## Task details
Convert the records below into a JSON list of strings, with one string for each line and blank lines omitted.

## Exercise materials

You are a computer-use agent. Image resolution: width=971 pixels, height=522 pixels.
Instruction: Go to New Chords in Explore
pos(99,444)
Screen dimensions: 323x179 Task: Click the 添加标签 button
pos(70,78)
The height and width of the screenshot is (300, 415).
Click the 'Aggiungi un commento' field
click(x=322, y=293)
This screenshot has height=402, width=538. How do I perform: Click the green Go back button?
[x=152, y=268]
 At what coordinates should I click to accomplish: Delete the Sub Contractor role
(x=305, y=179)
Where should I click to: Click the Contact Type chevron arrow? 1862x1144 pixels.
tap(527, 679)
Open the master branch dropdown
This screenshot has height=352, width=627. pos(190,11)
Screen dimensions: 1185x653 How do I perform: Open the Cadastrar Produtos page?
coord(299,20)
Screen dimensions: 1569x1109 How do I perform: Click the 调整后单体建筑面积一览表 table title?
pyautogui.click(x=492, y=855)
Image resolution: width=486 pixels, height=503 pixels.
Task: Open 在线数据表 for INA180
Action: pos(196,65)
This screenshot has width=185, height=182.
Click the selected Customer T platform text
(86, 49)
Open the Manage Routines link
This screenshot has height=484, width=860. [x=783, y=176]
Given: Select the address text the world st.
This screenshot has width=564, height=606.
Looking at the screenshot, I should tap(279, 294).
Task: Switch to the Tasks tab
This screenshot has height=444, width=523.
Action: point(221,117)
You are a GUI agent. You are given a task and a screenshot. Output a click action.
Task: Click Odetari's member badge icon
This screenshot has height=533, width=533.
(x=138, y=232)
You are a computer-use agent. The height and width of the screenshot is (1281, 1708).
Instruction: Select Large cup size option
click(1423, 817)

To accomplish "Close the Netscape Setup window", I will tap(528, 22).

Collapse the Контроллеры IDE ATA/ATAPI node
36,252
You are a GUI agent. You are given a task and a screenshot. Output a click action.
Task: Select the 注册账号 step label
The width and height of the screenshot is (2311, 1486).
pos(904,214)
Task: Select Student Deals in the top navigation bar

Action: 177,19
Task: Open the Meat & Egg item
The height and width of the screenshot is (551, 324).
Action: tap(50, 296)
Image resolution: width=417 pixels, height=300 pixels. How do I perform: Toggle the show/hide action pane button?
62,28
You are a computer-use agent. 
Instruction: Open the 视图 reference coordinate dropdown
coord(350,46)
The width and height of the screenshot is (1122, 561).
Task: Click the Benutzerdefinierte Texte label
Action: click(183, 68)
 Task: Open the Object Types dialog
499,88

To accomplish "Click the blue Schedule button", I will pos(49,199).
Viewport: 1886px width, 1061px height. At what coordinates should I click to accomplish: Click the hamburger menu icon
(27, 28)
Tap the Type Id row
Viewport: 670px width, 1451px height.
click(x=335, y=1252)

## Solution to this exercise
[
  "You are a computer-use agent. Image resolution: width=971 pixels, height=522 pixels.",
  "Instruction: Go to New Chords in Explore",
  "pos(99,444)",
  "Screen dimensions: 323x179 Task: Click the 添加标签 button",
  "pos(70,78)",
  "The height and width of the screenshot is (300, 415).",
  "Click the 'Aggiungi un commento' field",
  "click(x=322, y=293)",
  "This screenshot has height=402, width=538. How do I perform: Click the green Go back button?",
  "[x=152, y=268]",
  " At what coordinates should I click to accomplish: Delete the Sub Contractor role",
  "(x=305, y=179)",
  "Where should I click to: Click the Contact Type chevron arrow? 1862x1144 pixels.",
  "tap(527, 679)",
  "Open the master branch dropdown",
  "This screenshot has height=352, width=627. pos(190,11)",
  "Screen dimensions: 1185x653 How do I perform: Open the Cadastrar Produtos page?",
  "coord(299,20)",
  "Screen dimensions: 1569x1109 How do I perform: Click the 调整后单体建筑面积一览表 table title?",
  "pyautogui.click(x=492, y=855)",
  "Image resolution: width=486 pixels, height=503 pixels.",
  "Task: Open 在线数据表 for INA180",
  "Action: pos(196,65)",
  "This screenshot has width=185, height=182.",
  "Click the selected Customer T platform text",
  "(86, 49)",
  "Open the Manage Routines link",
  "This screenshot has height=484, width=860. [x=783, y=176]",
  "Given: Select the address text the world st.",
  "This screenshot has width=564, height=606.",
  "Looking at the screenshot, I should tap(279, 294).",
  "Task: Switch to the Tasks tab",
  "This screenshot has height=444, width=523.",
  "Action: point(221,117)",
  "You are a GUI agent. You are given a task and a screenshot. Output a click action.",
  "Task: Click Odetari's member badge icon",
  "This screenshot has height=533, width=533.",
  "(x=138, y=232)",
  "You are a computer-use agent. The height and width of the screenshot is (1281, 1708).",
  "Instruction: Select Large cup size option",
  "click(1423, 817)",
  "To accomplish \"Close the Netscape Setup window\", I will tap(528, 22).",
  "Collapse the Контроллеры IDE ATA/ATAPI node",
  "36,252",
  "You are a GUI agent. You are given a task and a screenshot. Output a click action.",
  "Task: Select the 注册账号 step label",
  "The width and height of the screenshot is (2311, 1486).",
  "pos(904,214)",
  "Task: Select Student Deals in the top navigation bar",
  "Action: 177,19",
  "Task: Open the Meat & Egg item",
  "The height and width of the screenshot is (551, 324).",
  "Action: tap(50, 296)",
  "Image resolution: width=417 pixels, height=300 pixels. How do I perform: Toggle the show/hide action pane button?",
  "62,28",
  "You are a computer-use agent. ",
  "Instruction: Open the 视图 reference coordinate dropdown",
  "coord(350,46)",
  "The width and height of the screenshot is (1122, 561).",
  "Task: Click the Benutzerdefinierte Texte label",
  "Action: click(183, 68)",
  " Task: Open the Object Types dialog",
  "499,88",
  "To accomplish \"Click the blue Schedule button\", I will pos(49,199).",
  "Viewport: 1886px width, 1061px height. At what coordinates should I click to accomplish: Click the hamburger menu icon",
  "(27, 28)",
  "Tap the Type Id row",
  "Viewport: 670px width, 1451px height.",
  "click(x=335, y=1252)"
]